Floating Point and Error Analysis - Introduction to Scientific Computing

A Teaser: The Fastest Inverse Square Root¶

Here are 6 lines of C that compute $1/\sqrt{x}$ faster than any library call in the 1990s:

float Q_rsqrt( float x )
{
    long i;
    float x2, y;
    const float threehalfs = 1.5F;

    x2 = x * 0.5F;
    y  = x;
    i  = * ( long * ) &y;               // evil floating point bit level hacking
    i  = 0x5f3759df - ( i >> 1 );       // what the fuck?
    y  = * ( float * ) &i;
    y  = y * ( threehalfs - ( x2 * y * y ) );   // 1st iteration
    return y;
}

This code — from the Quake III Arena source — powered real-time 3D graphics on 1990s hardware. It looks like black magic, but every line has a precise mathematical explanation.

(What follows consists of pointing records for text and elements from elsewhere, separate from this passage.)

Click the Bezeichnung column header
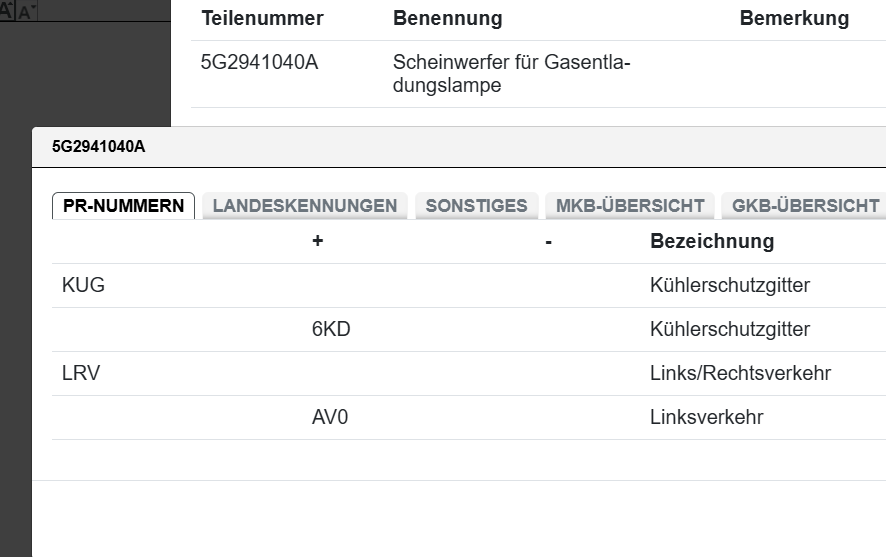Image resolution: width=886 pixels, height=557 pixels. 712,241
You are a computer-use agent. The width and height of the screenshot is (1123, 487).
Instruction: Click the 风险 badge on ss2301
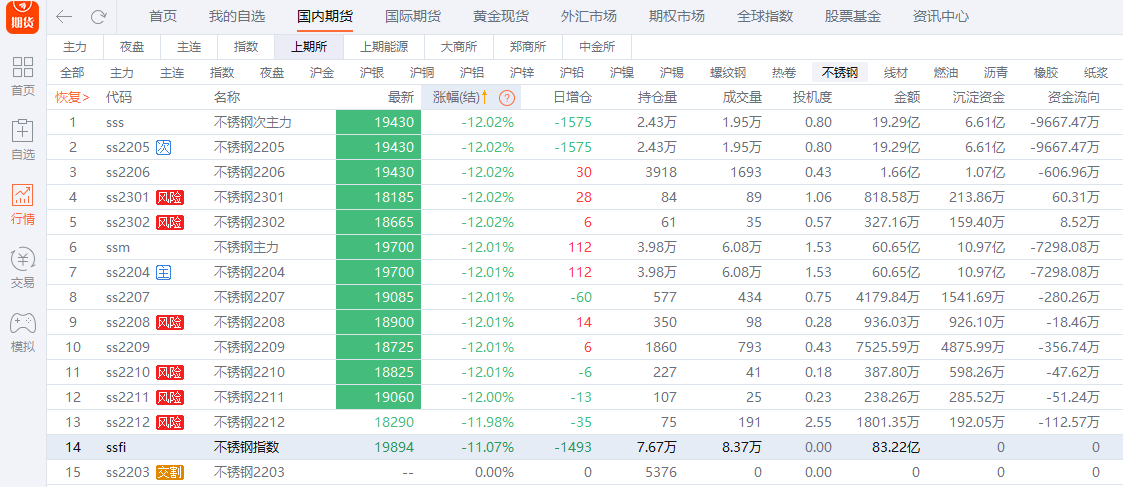pos(170,197)
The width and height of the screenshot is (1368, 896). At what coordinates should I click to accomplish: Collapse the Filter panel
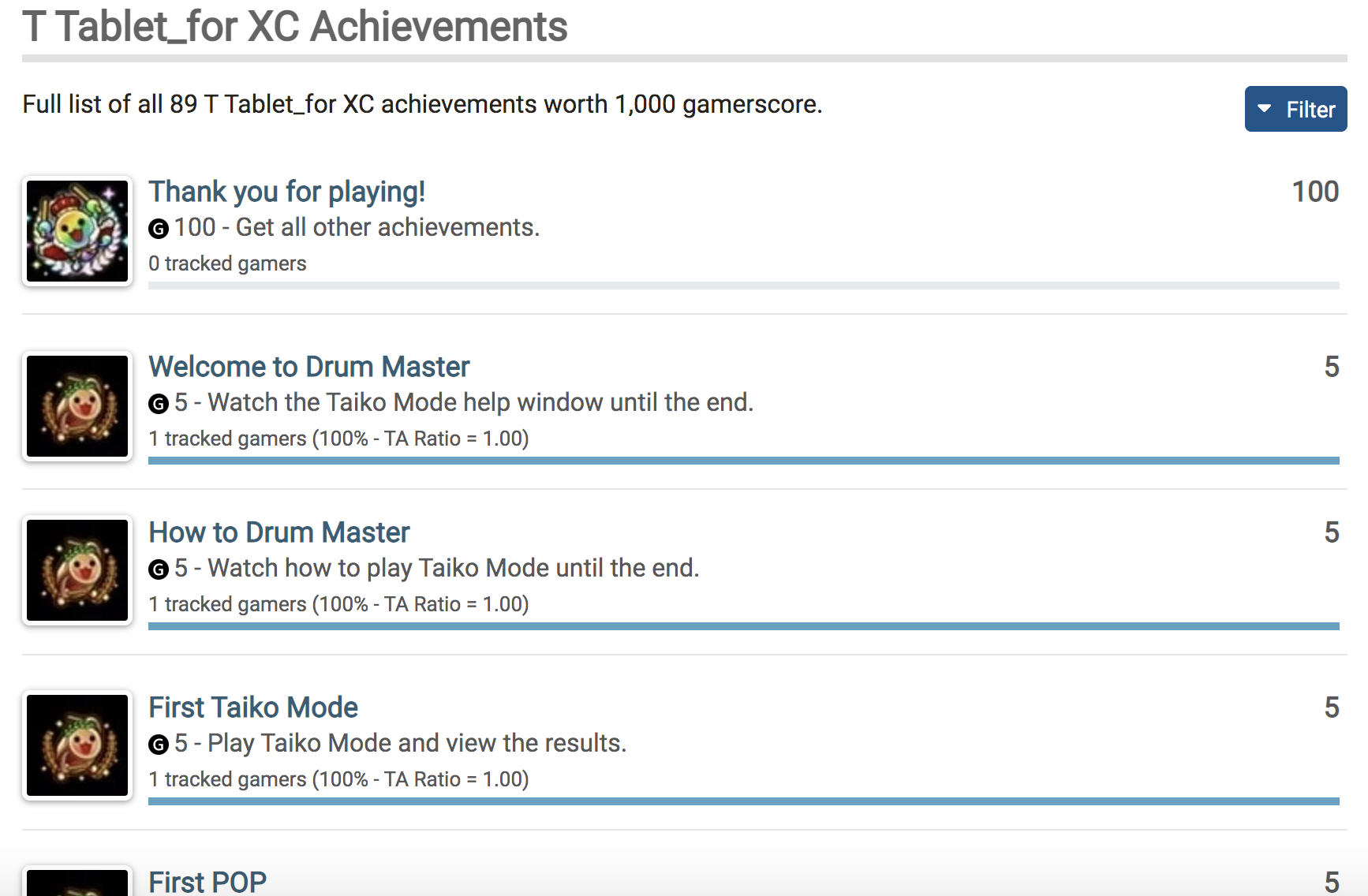1295,108
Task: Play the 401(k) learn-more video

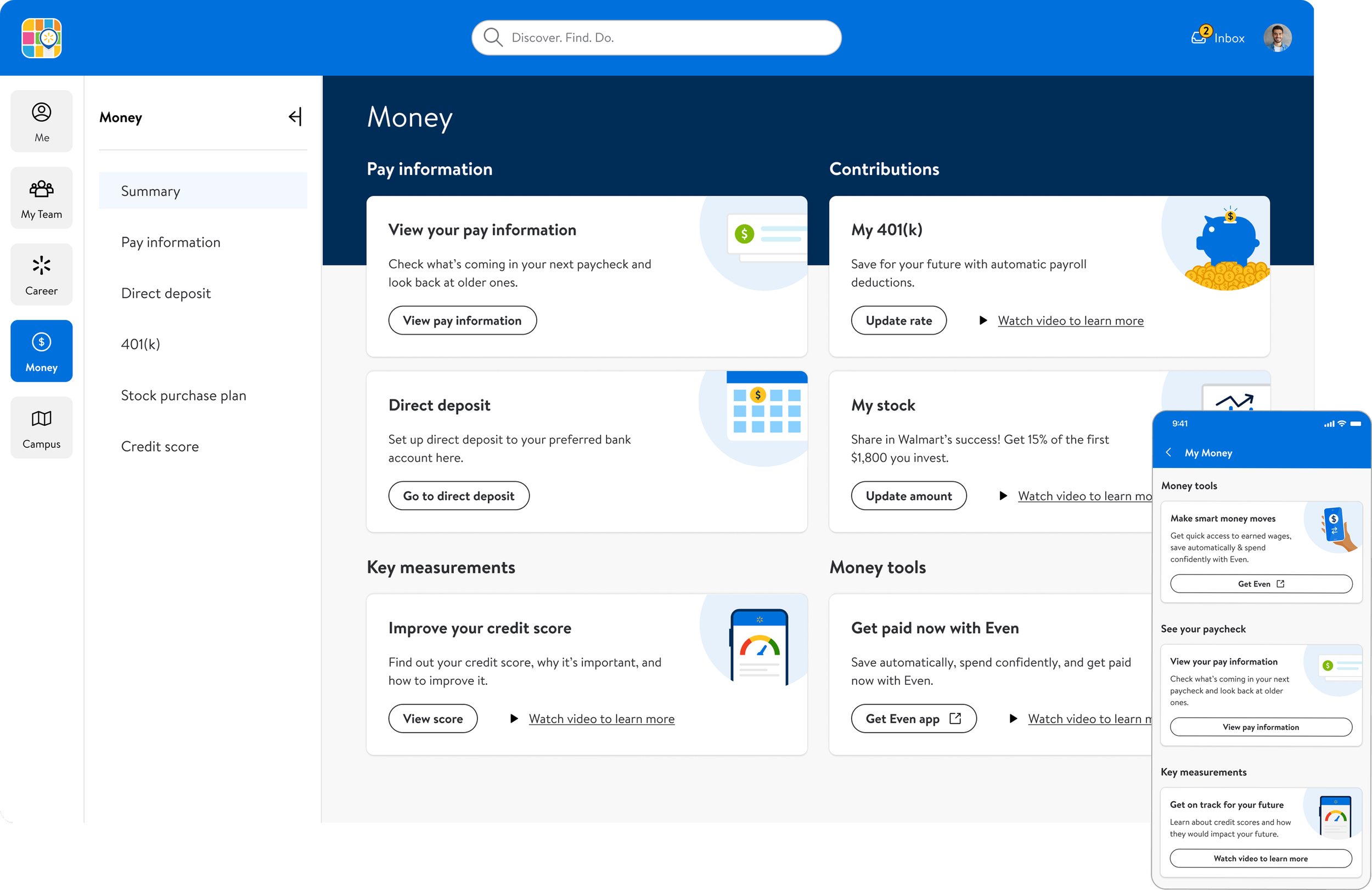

By the end of this chapter, you’ll understand every line.

Overview¶

This chapter is driven by a mystery from Chapter 1: why does the finite difference error increase when we make the step size smaller? By the end, you’ll not only understand the answer, but also see how floating-point representation can be exploited for creative algorithmic tricks.

Errors and floating-point arithmetic — We define absolute and relative error, then introduce floating-point numbers as approximations with a relative error guarantee (machine epsilon). This immediately solves the finite difference mystery: subtracting nearly equal numbers amplifies relative error, creating a trade-off between truncation and round-off.
Condition numbers — Could we have predicted the finite difference problem before running any code? Yes — the condition number $\kappa$ measures how much a computation amplifies input errors. We’ll see that subtraction is ill-conditioned when operands are close, giving a deeper theoretical explanation of the trade-off.
Stable and unstable algorithms — The condition number measures the problem’s sensitivity, but the algorithm matters too. We define stable and unstable algorithms, see how the same well-conditioned problem can give terrible results with a bad algorithm, and identify the three most dangerous floating-point operations.
Fast inverse square root — Now we look inside the floating-point representation (IEEE 754 bit layout) and discover that reinterpreting float bits as an integer gives an approximate logarithm. This insight, combined with Newton’s method, produces one of the most famous algorithms in computer science.

Learning Outcomes¶

After completing this chapter, you should be able to:

L2.1: Define absolute and relative error, and explain why relative error is the appropriate measure for floating-point computations.
L2.2: State the floating-point guarantee ( $\text{fl}(x) = x(1+\varepsilon)$ ) and define machine epsilon.
L2.3: Explain the finite difference error trade-off between truncation and round-off.
L2.4: Compute condition numbers for simple functions and identify ill-conditioned problems.
L2.5: Explain the difference between a stable and unstable algorithm, and give an example of each for the same problem.
L2.6: Explain how the fast inverse square root exploits IEEE 754 bit representation.